*WORK TASK:* When a line contains the string "profile", it counts once; give the total of such lines in the entries below and nothing else.

Collected data entries
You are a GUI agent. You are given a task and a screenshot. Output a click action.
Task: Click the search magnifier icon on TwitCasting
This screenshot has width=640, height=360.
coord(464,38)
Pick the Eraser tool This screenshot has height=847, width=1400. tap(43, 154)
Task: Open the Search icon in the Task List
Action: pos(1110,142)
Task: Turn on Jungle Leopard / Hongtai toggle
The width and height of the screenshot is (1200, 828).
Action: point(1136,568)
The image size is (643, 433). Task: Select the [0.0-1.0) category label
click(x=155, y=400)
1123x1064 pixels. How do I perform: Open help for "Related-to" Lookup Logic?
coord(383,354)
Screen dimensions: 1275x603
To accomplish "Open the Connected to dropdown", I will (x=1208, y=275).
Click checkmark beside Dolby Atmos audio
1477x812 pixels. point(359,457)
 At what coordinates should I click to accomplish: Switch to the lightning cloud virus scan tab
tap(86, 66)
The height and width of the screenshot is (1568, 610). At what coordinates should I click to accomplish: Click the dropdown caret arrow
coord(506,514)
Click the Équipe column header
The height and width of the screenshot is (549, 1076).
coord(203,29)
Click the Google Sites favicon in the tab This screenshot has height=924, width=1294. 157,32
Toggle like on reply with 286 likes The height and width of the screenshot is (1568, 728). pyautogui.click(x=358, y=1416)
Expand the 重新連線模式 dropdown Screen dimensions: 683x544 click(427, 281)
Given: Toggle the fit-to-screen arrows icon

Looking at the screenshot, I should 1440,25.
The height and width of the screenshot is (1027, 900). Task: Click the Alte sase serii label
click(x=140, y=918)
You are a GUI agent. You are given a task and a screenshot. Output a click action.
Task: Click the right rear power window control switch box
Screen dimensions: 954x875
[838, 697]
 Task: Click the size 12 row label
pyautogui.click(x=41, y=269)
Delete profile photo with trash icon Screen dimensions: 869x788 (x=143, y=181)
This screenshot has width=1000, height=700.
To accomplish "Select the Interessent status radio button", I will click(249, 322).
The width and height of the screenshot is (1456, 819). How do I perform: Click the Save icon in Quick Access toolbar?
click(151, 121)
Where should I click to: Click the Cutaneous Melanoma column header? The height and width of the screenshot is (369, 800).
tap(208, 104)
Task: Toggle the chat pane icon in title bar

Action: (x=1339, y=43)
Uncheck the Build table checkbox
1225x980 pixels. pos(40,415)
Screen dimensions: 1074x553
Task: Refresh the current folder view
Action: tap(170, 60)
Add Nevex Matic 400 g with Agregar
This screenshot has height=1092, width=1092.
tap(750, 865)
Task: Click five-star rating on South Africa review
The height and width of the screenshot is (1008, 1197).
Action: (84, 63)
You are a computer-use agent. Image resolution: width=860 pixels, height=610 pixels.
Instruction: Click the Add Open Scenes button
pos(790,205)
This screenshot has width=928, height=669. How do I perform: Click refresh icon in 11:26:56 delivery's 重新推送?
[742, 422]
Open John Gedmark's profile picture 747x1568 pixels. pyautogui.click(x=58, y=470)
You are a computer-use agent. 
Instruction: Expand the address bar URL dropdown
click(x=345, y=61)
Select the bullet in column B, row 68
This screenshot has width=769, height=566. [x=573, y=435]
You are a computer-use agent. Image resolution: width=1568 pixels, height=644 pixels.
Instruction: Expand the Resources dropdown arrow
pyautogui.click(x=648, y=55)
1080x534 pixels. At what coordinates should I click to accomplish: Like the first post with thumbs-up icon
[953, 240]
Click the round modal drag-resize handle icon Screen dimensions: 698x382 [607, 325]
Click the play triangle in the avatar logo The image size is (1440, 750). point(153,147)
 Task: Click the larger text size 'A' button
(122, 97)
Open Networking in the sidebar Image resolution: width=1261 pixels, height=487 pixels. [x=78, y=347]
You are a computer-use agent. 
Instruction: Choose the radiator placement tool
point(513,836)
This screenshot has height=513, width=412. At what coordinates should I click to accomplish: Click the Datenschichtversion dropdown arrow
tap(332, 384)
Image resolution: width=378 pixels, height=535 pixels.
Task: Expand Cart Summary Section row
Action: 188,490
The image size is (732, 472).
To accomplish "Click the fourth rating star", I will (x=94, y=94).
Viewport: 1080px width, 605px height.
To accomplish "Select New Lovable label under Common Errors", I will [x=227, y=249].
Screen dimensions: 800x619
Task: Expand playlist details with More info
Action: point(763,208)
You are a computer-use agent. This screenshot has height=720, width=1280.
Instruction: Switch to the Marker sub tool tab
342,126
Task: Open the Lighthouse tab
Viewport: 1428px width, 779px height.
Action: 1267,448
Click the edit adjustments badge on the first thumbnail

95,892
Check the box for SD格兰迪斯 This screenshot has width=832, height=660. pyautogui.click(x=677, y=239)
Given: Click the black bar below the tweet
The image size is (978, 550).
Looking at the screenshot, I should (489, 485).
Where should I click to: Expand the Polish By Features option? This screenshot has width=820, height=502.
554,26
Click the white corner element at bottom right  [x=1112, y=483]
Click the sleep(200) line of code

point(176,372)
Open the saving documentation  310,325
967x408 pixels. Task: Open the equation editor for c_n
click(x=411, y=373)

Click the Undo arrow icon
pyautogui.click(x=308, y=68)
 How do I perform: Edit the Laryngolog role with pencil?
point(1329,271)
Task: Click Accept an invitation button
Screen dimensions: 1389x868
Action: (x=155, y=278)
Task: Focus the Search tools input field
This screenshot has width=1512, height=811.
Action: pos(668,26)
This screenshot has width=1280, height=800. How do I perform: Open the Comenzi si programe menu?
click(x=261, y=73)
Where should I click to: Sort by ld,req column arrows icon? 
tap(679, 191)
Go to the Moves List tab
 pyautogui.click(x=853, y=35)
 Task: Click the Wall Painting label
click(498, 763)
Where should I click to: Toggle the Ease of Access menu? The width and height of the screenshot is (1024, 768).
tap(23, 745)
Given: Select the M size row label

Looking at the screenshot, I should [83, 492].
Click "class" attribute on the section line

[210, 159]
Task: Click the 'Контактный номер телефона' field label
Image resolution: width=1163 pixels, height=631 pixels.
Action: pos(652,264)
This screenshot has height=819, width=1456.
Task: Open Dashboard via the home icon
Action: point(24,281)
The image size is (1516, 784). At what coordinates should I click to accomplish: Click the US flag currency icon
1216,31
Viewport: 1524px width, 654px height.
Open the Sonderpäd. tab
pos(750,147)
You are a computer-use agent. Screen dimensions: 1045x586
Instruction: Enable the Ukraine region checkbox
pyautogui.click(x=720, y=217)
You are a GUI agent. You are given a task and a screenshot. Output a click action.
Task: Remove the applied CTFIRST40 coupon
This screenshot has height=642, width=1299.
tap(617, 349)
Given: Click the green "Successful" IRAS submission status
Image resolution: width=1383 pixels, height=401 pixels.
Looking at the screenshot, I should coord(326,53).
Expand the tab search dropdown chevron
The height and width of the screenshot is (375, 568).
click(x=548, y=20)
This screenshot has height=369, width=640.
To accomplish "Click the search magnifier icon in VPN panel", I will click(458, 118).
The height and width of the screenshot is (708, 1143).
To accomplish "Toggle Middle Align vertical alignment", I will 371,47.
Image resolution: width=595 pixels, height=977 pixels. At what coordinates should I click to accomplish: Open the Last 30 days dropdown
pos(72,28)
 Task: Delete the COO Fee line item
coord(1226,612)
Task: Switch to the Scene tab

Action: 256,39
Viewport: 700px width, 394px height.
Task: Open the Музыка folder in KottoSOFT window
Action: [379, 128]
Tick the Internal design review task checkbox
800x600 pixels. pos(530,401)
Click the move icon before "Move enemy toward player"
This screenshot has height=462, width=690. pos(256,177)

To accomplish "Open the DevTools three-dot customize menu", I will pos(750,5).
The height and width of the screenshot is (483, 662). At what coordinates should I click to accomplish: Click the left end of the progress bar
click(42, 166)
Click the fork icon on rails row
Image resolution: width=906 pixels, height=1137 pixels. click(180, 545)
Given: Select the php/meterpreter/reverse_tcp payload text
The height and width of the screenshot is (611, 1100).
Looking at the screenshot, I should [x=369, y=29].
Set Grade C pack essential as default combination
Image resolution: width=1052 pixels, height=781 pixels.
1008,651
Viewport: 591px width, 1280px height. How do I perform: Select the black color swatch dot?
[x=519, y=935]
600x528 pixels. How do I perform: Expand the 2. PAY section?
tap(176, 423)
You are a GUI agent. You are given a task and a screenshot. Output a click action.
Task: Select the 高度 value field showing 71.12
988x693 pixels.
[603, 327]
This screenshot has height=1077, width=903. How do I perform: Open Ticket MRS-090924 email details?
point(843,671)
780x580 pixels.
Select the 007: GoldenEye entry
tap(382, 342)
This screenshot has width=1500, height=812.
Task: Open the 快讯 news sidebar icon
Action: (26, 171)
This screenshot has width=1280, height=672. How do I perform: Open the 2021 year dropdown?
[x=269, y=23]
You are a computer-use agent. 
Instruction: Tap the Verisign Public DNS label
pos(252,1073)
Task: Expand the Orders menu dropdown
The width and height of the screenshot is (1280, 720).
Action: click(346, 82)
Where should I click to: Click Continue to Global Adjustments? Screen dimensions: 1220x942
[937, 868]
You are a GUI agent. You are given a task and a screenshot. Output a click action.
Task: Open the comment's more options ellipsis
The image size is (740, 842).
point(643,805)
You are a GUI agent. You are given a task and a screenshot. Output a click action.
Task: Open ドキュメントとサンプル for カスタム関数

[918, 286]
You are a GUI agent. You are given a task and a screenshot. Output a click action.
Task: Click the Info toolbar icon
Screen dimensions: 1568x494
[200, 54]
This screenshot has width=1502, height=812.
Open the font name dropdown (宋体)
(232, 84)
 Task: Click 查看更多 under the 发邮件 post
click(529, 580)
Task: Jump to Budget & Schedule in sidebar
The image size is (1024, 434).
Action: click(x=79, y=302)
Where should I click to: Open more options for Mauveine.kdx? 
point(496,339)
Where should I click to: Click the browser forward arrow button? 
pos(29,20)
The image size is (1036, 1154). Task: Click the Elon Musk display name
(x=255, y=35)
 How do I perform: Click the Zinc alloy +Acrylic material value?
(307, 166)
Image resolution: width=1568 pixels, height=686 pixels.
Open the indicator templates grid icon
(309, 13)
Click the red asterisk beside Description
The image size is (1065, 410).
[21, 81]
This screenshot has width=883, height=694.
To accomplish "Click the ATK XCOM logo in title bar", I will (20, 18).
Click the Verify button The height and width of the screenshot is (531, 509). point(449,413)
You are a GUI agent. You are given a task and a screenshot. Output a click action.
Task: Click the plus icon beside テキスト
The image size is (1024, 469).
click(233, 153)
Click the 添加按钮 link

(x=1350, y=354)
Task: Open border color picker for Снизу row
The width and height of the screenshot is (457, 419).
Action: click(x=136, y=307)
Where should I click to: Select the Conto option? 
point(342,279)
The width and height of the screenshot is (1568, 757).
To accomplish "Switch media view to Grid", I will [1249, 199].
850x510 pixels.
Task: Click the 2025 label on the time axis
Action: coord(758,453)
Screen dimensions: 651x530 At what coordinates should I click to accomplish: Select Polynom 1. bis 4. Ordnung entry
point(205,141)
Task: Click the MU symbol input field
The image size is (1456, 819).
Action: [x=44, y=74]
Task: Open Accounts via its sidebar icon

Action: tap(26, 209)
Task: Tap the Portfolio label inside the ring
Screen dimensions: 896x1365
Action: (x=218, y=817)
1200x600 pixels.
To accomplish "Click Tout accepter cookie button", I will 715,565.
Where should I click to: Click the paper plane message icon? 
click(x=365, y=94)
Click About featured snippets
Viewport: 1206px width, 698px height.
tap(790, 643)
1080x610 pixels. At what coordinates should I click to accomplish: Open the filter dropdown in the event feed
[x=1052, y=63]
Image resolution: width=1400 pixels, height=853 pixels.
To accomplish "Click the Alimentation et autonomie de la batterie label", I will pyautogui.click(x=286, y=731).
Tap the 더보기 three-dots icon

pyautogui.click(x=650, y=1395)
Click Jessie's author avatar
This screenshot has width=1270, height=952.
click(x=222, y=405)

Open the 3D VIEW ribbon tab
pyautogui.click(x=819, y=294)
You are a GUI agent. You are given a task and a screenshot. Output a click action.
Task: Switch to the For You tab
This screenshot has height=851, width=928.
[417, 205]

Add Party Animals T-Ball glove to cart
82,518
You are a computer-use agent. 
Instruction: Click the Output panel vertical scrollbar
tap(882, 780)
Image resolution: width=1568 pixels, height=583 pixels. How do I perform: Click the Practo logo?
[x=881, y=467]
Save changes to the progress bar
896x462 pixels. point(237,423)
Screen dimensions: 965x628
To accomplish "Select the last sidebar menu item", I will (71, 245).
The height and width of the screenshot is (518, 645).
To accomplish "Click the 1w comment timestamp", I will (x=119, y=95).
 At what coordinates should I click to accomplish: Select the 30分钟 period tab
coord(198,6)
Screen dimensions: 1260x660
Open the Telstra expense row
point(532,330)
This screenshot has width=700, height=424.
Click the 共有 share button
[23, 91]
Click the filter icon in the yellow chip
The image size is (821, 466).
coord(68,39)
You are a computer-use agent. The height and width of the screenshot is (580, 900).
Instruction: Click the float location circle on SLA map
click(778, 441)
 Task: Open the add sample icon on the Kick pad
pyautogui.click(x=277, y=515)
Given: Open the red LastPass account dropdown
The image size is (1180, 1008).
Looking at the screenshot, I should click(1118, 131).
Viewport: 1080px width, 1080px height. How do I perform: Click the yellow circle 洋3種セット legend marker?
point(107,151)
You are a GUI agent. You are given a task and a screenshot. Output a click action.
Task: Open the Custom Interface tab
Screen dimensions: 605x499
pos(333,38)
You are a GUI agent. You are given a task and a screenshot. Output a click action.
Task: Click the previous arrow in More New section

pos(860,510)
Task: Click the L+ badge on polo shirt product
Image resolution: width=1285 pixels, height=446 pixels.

*SOLUTION BELOW:* 2